Daily Watch – Nigerian companies power African ‘high growth’, 12th grid collapse in 2017

  • The House of Representatives Ad-hoc Committee probing ₦17 billion in missing crude oil and gas revenues says it is ready to re-invite key agencies including the NNPC and the DPR to a resumed public hearing, following their “unconvincing” response at the initial stage of inquiry. About 76 organisations, including international oil companies, have pending queries relating to oil exports between 2011 and 2014. The chairman of the ad-hoc committee, Abdulrazak Namdas told Thisday newspaper that about 50 oil companies had so far provided unsatisfactory answers to the issues raised while others had shunned the hearing – pleading prejudice – which the committee had repeatedly overruled. Some of the agencies which have not appeared before the committee include NIMASA, Customs, the National Petroleum Investment Management Services, and the EFCC.
  • The DPR says Nigeria, the ninth largest gas producing nation in the world, lost over $850 million to gas flaring in 2015. The Deputy Director, Head of Upstream, DPR, Pat Maseli, speaking at the 10th Annual sub-Saharan Africa Oil and Gas Conference in Houston, the development led to a loss of 3,500MW of potential electricity generation and about $400 million in carbon credit value emissions. Furthermore, 55 million Barrels of Oil Equivalent was lost and 25 million tonnes of carbon dioxide emitted over the period. Maseli said with almost eight billion cubic meters of gas flared annually according to satellite data, Nigeria ranked seventh in gas flaring in the world. “At the same time, approximately 75 million Nigerians lack access to electricity,” Maseli opined. She put the Domestic Gas Supply Obligation by companies in the country at 38.18 percent in 2016, while in 2017, it was 40 percent.
  • Nigeria has the highest concentration of high growth companies in Africa, according to the inaugural ‘Companies To Inspire Africa’ report. ‘Companies To Inspire Africa’ report is a London Stock Exchange Group’s synopsis of some of the fastest growing and most dynamic privately held growth companies on the continent. The report carried out in partnership with PwC, Africa Development Bank Group and CDC Group named 59 Nigerian firms out of 343 companies from 42 African countries, representing 17 percent of the total number of firms in the report. Addressing capital market participants at the launch of the report in Lagos, the co-head of emerging markets strategy, LSEG, Ibukun Adebayo, said the 59 businesses from Nigeria showed a strong base and successful growth potential in the country and good prospects for further growth. According to him, strong growth potential of these Nigerian firms provides a vital platform for job creation and skill development in Nigeria. “Industry is the biggest sector to be represented in Nigeria, with 17 companies featuring on the list, closely followed by the consumer services, where 11 providers have been selected, demonstrating the success of Nigeria’s efforts to diversify its economy,” he added.

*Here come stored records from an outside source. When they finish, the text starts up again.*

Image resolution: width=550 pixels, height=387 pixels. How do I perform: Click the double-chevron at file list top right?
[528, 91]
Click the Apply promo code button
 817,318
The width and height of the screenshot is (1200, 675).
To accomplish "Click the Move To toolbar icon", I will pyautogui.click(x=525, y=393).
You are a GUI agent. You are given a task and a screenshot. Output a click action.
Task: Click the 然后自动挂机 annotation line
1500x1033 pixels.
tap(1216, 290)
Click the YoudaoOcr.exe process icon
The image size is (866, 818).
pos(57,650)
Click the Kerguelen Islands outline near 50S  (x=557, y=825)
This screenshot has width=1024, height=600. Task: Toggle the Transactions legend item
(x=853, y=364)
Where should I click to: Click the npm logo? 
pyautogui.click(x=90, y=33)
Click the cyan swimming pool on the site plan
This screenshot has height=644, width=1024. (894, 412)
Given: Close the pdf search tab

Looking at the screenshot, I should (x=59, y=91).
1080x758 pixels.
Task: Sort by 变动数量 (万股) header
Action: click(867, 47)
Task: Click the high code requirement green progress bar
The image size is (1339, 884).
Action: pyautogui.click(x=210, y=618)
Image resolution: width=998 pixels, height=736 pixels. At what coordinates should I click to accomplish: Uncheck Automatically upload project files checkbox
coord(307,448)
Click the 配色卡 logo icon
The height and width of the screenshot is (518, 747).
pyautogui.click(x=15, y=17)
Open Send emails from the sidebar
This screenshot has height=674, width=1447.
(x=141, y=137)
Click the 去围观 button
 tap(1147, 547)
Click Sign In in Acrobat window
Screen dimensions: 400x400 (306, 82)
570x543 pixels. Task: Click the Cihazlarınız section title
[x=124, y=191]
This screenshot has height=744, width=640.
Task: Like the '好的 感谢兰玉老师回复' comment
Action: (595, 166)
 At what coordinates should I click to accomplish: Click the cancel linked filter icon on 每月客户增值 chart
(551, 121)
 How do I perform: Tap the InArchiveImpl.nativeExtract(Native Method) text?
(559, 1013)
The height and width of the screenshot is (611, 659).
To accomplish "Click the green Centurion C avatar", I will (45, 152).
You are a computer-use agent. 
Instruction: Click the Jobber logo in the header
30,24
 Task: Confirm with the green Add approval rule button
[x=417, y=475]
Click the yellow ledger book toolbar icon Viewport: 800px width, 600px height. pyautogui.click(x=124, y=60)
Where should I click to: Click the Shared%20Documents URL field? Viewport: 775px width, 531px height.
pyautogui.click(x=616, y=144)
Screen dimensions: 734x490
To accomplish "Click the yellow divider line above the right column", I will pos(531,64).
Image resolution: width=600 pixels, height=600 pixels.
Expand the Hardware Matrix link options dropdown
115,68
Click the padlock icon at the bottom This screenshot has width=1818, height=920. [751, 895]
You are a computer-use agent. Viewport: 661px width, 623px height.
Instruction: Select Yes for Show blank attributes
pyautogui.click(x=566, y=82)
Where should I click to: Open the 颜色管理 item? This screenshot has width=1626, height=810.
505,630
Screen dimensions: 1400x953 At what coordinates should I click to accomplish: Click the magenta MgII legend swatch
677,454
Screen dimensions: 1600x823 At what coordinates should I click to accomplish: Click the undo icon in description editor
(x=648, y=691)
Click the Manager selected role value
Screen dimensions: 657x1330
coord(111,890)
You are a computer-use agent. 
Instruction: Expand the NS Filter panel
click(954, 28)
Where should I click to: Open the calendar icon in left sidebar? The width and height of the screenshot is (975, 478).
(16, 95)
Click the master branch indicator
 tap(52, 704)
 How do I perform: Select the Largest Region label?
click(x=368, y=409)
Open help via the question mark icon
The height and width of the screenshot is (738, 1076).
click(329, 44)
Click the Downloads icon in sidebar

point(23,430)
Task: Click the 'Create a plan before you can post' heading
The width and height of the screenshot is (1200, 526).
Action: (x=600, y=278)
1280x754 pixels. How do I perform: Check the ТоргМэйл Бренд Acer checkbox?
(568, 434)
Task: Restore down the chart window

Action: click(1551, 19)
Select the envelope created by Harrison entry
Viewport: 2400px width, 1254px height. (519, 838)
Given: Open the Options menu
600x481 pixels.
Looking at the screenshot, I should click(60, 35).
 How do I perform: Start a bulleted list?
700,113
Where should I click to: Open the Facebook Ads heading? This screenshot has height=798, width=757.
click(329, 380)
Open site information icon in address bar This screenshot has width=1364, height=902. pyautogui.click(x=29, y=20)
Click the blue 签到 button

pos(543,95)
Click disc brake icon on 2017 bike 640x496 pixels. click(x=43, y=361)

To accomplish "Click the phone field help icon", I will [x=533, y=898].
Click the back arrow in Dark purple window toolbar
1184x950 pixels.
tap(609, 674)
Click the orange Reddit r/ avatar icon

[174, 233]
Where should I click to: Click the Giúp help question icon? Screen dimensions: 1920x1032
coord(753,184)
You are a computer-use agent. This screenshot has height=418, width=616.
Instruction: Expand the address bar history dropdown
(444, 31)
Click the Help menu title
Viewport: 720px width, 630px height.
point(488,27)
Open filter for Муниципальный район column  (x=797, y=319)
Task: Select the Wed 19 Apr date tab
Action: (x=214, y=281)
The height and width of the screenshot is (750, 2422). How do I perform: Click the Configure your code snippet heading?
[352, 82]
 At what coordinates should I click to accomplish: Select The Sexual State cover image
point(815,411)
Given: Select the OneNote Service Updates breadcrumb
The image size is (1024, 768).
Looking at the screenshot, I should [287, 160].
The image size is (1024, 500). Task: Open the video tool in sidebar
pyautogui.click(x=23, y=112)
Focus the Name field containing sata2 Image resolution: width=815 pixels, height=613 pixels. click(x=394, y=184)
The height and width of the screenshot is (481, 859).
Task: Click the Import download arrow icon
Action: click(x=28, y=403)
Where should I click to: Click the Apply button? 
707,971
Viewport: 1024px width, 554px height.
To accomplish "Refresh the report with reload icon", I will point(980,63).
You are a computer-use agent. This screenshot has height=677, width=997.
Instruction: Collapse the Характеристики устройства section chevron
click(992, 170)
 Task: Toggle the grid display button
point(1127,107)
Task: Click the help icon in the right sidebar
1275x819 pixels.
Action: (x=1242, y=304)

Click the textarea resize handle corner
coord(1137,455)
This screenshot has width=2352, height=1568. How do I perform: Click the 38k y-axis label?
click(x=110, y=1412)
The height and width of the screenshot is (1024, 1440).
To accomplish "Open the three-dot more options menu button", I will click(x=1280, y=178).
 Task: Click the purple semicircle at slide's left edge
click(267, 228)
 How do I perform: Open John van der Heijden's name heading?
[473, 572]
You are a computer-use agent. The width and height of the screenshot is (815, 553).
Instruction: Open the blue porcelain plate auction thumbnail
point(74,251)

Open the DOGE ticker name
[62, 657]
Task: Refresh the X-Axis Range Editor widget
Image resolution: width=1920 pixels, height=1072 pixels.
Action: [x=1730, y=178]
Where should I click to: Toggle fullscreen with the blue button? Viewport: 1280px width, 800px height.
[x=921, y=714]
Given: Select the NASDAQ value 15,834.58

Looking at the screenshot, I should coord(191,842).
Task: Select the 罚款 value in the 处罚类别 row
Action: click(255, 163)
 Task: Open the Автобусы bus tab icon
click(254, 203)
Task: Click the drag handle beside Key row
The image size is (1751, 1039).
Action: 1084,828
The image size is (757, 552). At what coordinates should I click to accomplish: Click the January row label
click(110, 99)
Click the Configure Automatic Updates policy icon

  • Nigeria’s power grid collapsed again on April 26, 2017, the second time the system crashed last month. Figures from the Transmission Company of Nigeria showed that power generation dropped significantly last week from 3,222.5 megawatts on April 25 to 113.6MW the next day. The Punch reports that the most recent system collapse was due to frequency constraints on the grid. This, according to industry sources, is despite the increased gas supply to the power plants following relative stability in the Niger Delta. Data from the National Control Centre for the power sector indicated that outages on two power lines and a transmission station contributed to the most recent collapse of the grid. The national power grid witnessed the first collapse on April 9, a development that resulted in the drop in generation from over 3,000MW to just 108.7MW. The April 9 collapse was the first recorded in the second quarter of 2017. The newspaper says that the country’s electricity grid collapsed 10 times in the first quarter.
  • Sales from Dangote Cement plants across Africa significantly impacted the company’s bottom line for the first quarter ended March 31, 2017, by 74 percent to ₦208.2 billion. The company’s CEO, Onne van der Weijde, speaking at the presentation of the company’s first quarter results at the NSE, said earnings per share for the quarter increased by 36.2 percent to ₦4.25. In his words, “Dangote Cement produced record financial results in the first three months of 2017. Despite lower group volumes, we delivered significantly higher revenues and EBITDA after realigning prices late in 2016. Our new pricing strategy meant every tonne worked harder for us in Nigeria, delivering 78.4 percent more EBITDA per tonne than the same quarter last year. Dangote Cement is Africa’s leading cement producer with nearly 46 million metric tonnes per annum capacity across the continent, 29.25 million metric tonnes of which is produced in Nigeria.